Ambos concordam inclusive que a regulamentação seja encarada como uma emergência. O vereador cita a Rua D. Pedro, no centro, como exemplo do que a falta de lei específica para o segmento pode fazer. “A reforma na rua D. Pedro ficou perfeita. Tá certo que faltam alguns ajustes, mas nem bem terminamos e já estão bagunçando. Você chega na esquina da Rua Padre Celestino e vê a igreja matriz, antigamente não era assim. Devemos trabalhar e agir com rapidez para impedir que se perca todo esse investimento”, pondera. O representante do governo lembra que a urgência é também da classe empresarial, hoje refém de uma serie de regras antiquadas e confusas.

REGRAS

De acordo com a nova proposta, o fiscal deverá ter conhecimentos técnicos que lhe permita averiguar todos os itens durante o ato de fiscalização. Atualmente existe um fiscal para cada item da postura municipal.
A respeito dos prazos para adequação às novas normas após a assinatura da legislação, a SDU esclarece que não haverá efeito retroativo. Serão respeitadas as datas de licenças de funcionamento, assim, no momento da próxima renovação, o munícipe passa a ser enquadrado por esta nova ordem. Ao contrário do que ocorreu na capital, quando da aprovação da lei cidade limpa pelo prefeito Gilberto Kassab que deu apenas 90 dias para que as empresas se adaptassem às novas regras, o projeto que vem sendo discutido em Guarulhos prevê até dois anos para a adequação. “As empresas que obtiveram licença recentemente, válida por dois anos, não precisarão mudar nada. Se enquadrarão apenas na próxima renovação” afirmou o técnico da SDU, Milton Diotti.

O presidente da câmara, Alan Neto, ainda assim, pretende que se realize uma audiência pública. Entende que a participação da população é fundamental para que se construa um projeto que atenda as necessidades de todos.  “vamos chamar a sociedade para conversar. A ACE, o Sincomércio e Assoc. dos Engenheiros são diretamente interessados. Quero realmente chegar a um denominador comum. Algo que seja bom para todos os segmentos”, propõe.

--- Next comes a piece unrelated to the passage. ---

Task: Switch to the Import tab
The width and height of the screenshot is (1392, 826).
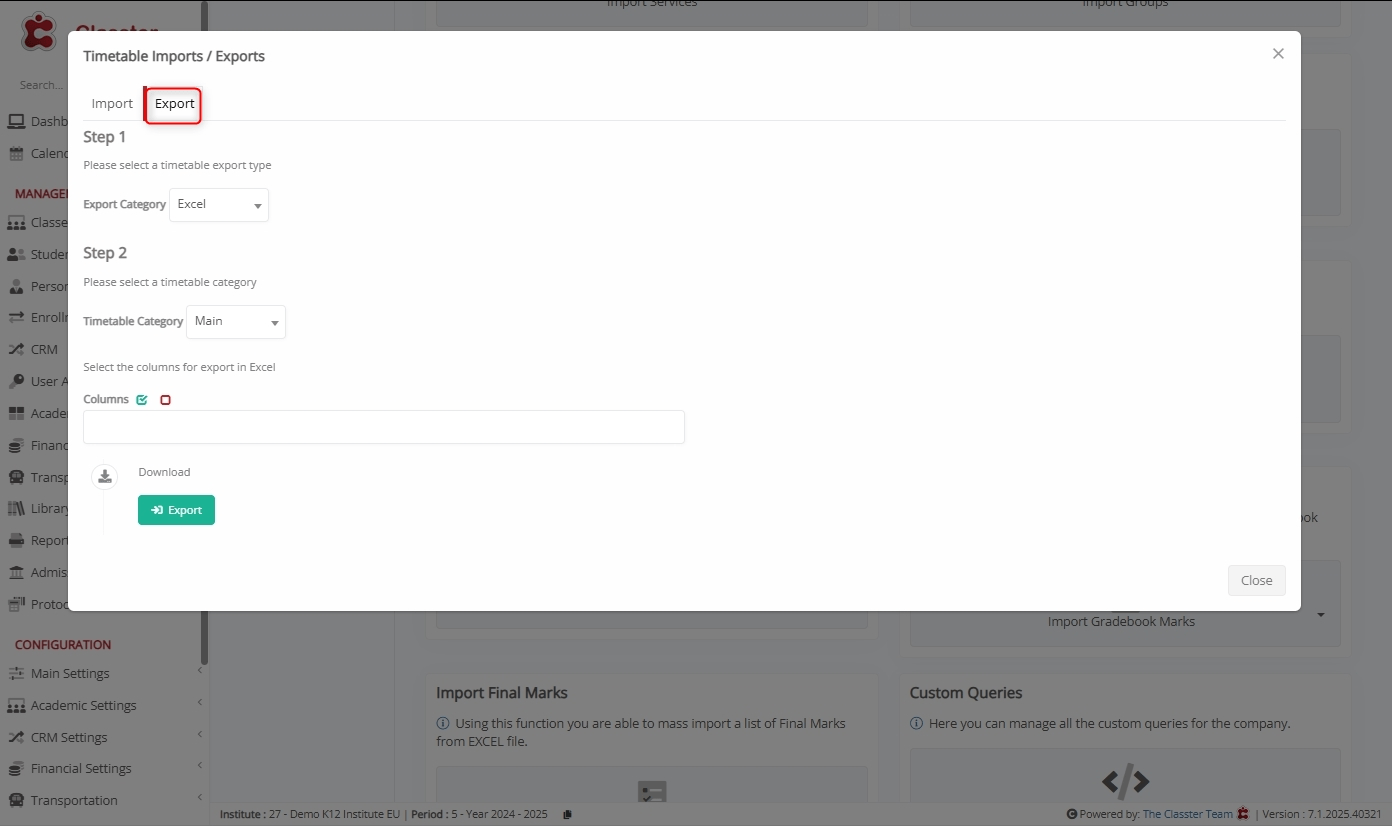Action: [112, 104]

 O legislador diz que acompanha os trabalhos desenvolvidos por essas entidades e está disposto a absorver idéias que possam ser sugeridas pelo grupo que encabeça o projeto “Comércio de Cara Nova”. “Agora é hora de se reunir e colocar todas as idéias em prática”, exclama.

MARCA

Guarulhos de “Cara Nova” . nome sugerido pela SDU para o projeto é inspirado no programa “Comércio de Cara Nova”,  atividade desenvolvida há mais de um ano pelo comércio varejista, por meio de parceria entre três importantes instituições que trabalham pelo desenvolvimento do segmento na cidade de Guarulhos: Associação Comercial e Empresarial de Guarulhos (ACE), Sebrae e Sindicato do Comércio Varejista de Guarulhos (Sincomércio).  . “A discussão no interior do grupo comércio de cara nova, sobre as dificuldades em se interpretar e aplicar as regras contidas na lei  e decretos regulamentadores da publicidade e a intensa ação fiscalizadora no comércio, executada pela SDU deram força para que a discussão ganhasse volume” afirma o presidente do Sincomércio, José de Oliveira Portásio.

DEBATE

Com o intuito de estimular o debate e trazer seus associados para a discussão do tema, o Sincomércio disponibiliza cópia da minuta no site: www.sincomercioguarulhos.com.br (SALA DE IMPRENSA) .

INFOGRÁFICO



edson araujo
11/11/2009

com ficou a questao de publicidade em áreas pública, ou seja, o mobiliario urbano o decreto preve a possibilidade de se autorizar uma empresa privada esplorar o mobiliario urbano? qual seria a contrapartida ao município?